Pixel coordinate grounding data:
[Start of section]
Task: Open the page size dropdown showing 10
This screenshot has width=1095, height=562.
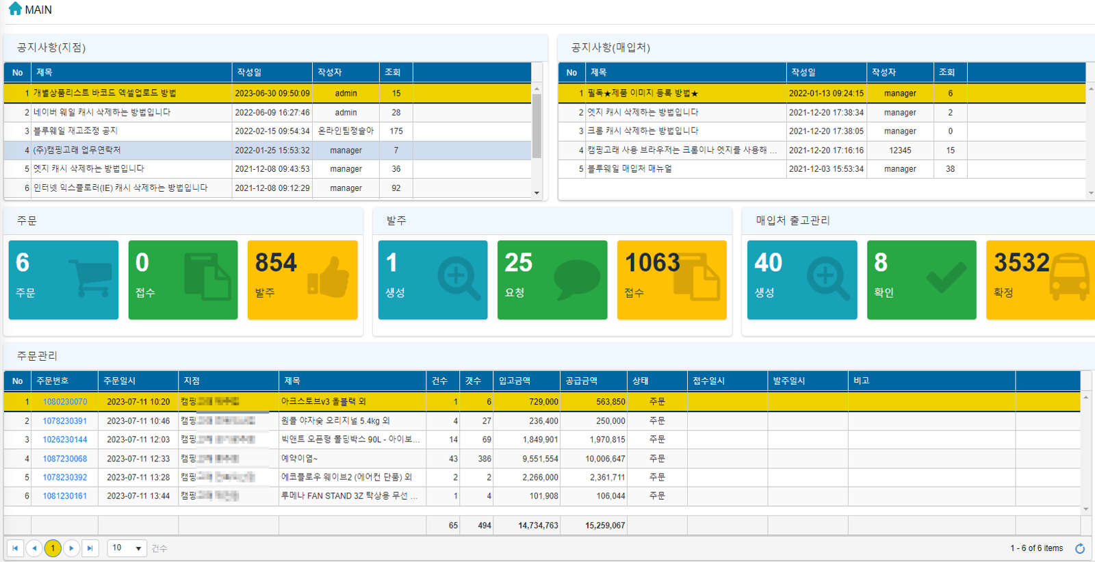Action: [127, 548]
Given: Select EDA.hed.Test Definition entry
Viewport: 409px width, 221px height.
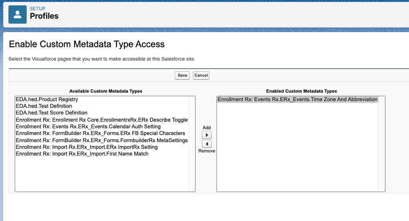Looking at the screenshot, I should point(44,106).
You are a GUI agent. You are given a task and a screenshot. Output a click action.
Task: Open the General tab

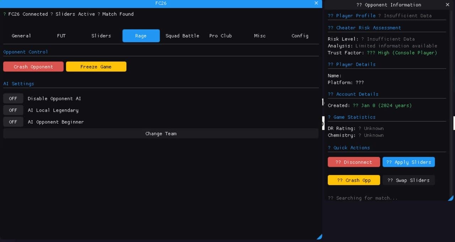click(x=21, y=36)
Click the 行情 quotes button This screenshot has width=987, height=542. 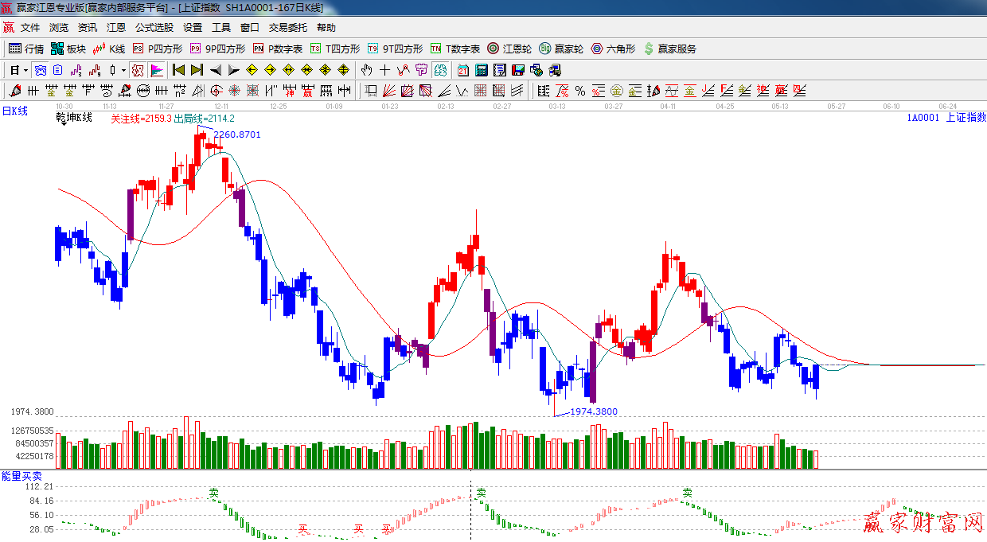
[End of section]
**What is needed:**
An exact retyping of the entries, without images, is the required answer.

**Answer to the exercise:**
Task: Open the page size dropdown showing 10
This screenshot has width=1095, height=562.
Action: [127, 548]
Given: Select EDA.hed.Test Definition entry
Viewport: 409px width, 221px height.
Looking at the screenshot, I should point(44,106).
You are a GUI agent. You are given a task and a screenshot. Output a click action.
Task: Open the General tab

click(x=21, y=36)
Click the 行情 quotes button This screenshot has width=987, height=542. 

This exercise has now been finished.